**Reading passage:**
━━━━━━━━━━
US macro update: Housing market sees a sharp reversal of fortune
The US housing market went through a mini-boom in 2020-21 on account of demand for additional space during the period of Covid restrictions coupled with easy money from the Federal Reserve. This was in spite of sharply-rising costs and acute bottlenecks in workers and materials availability.
This period has now ended: housing activity is falling as the Fed gets aggressive with rate hikes to combat high inflation, while the latest surge in prices has led to buyer caution.
Recent housing-related surveys, in particular homebuilders’ surveys, suggest more weakness is likely in the coming months.
US housing is not as financialised and globally interlinked as it was during the subprime crisis of 2008 and the global financial risks are perhaps not as dire as then.
A shortage of housing stock provides a cushion for prices to some degree, but this could disappear rapidly should housing slow more profoundly.A slowdown in the US housing sector, which represents 5% of GDP (but more when counting for spillovers) is one of the forces along with an inventory reversal and plunging capex (business investment) that may tip the US economy into mild recession, in our view.
A mild recession (official, as per the National Bureau of Economic Research) from Q1 2023 is still our main scenario with our 2023 GDP forecast at -0.4%. Risk is that recession could come earlier than Q1 2023, and could be deeper especially if private consumption is affected, for instance by tighter access to consumer credit.
━━━━━━━━━━
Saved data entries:
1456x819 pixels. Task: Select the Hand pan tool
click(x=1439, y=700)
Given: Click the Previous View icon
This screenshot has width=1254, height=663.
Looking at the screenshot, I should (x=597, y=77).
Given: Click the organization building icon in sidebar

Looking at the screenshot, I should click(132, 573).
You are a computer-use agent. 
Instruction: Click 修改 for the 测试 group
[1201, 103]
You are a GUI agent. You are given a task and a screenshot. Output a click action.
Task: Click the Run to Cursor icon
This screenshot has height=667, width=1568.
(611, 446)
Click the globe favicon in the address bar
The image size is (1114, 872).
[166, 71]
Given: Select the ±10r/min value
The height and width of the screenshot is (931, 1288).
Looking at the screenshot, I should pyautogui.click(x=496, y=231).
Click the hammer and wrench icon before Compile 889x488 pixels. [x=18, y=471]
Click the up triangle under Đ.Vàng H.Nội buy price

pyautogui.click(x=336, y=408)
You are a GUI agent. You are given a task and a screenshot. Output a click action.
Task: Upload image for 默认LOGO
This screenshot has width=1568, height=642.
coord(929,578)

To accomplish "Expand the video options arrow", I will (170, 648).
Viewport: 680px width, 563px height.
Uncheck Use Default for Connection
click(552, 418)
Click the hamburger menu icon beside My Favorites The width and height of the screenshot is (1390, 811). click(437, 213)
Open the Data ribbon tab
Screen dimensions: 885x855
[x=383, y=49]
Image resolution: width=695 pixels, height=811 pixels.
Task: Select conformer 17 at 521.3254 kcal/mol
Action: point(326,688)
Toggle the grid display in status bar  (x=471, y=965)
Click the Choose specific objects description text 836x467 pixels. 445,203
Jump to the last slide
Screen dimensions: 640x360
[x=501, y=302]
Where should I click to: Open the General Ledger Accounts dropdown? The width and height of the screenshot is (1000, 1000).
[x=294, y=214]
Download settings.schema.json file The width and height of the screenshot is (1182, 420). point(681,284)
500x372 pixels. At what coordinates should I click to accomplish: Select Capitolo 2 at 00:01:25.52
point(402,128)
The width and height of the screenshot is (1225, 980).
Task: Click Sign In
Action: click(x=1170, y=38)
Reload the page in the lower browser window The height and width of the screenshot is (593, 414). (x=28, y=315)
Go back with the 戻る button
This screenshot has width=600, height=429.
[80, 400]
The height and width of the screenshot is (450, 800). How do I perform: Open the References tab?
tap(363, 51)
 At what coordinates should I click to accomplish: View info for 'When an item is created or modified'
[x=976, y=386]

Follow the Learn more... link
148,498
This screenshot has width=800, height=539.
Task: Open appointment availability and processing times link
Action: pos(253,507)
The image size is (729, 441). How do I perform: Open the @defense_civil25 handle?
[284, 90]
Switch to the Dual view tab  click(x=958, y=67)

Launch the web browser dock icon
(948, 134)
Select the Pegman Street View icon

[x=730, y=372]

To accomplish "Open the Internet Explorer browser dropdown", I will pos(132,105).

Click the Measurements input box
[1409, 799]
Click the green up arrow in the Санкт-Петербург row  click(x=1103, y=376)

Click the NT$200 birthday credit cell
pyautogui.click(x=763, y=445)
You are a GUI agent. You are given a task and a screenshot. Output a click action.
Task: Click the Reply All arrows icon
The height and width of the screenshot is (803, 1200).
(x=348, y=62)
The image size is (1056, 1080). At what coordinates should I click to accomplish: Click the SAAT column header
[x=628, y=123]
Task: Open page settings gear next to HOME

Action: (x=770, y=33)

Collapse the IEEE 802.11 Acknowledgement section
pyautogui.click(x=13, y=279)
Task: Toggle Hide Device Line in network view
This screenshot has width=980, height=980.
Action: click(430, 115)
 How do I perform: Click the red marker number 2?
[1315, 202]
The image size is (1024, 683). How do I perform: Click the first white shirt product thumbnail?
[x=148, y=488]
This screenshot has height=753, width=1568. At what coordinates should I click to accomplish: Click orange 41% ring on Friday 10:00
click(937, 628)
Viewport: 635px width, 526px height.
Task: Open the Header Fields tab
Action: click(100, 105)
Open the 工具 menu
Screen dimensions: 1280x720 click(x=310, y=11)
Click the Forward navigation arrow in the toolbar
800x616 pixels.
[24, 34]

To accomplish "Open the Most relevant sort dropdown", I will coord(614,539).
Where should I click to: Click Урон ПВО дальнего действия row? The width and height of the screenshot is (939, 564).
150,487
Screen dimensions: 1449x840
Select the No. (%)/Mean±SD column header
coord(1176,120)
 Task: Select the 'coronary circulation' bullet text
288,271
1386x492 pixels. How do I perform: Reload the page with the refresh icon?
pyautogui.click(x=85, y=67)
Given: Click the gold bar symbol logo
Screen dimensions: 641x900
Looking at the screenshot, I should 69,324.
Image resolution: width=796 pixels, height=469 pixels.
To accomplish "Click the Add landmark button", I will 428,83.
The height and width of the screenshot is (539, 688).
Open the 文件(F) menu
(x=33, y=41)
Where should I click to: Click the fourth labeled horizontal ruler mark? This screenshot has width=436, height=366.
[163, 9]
━━━━━━━━━━
**Instructions:**
**1.** According to the housing market update, what share of US GDP does the housing sector represent?
**2.** Reproduce the part of the housing market update that begins at the words "US macro update: Housing" and stops after "the coming months.".
The records are material separate from the text.

**Results by task:**
**1.** 5% of GDP

**2.**
US macro update: Housing market sees a sharp reversal of fortune
The US housing market went through a mini-boom in 2020-21 on account of demand for additional space during the period of Covid restrictions coupled with easy money from the Federal Reserve. This was in spite of sharply-rising costs and acute bottlenecks in workers and materials availability.
This period has now ended: housing activity is falling as the Fed gets aggressive with rate hikes to combat high inflation, while the latest surge in prices has led to buyer caution.
Recent housing-related surveys, in particular homebuilders’ surveys, suggest more weakness is likely in the coming months.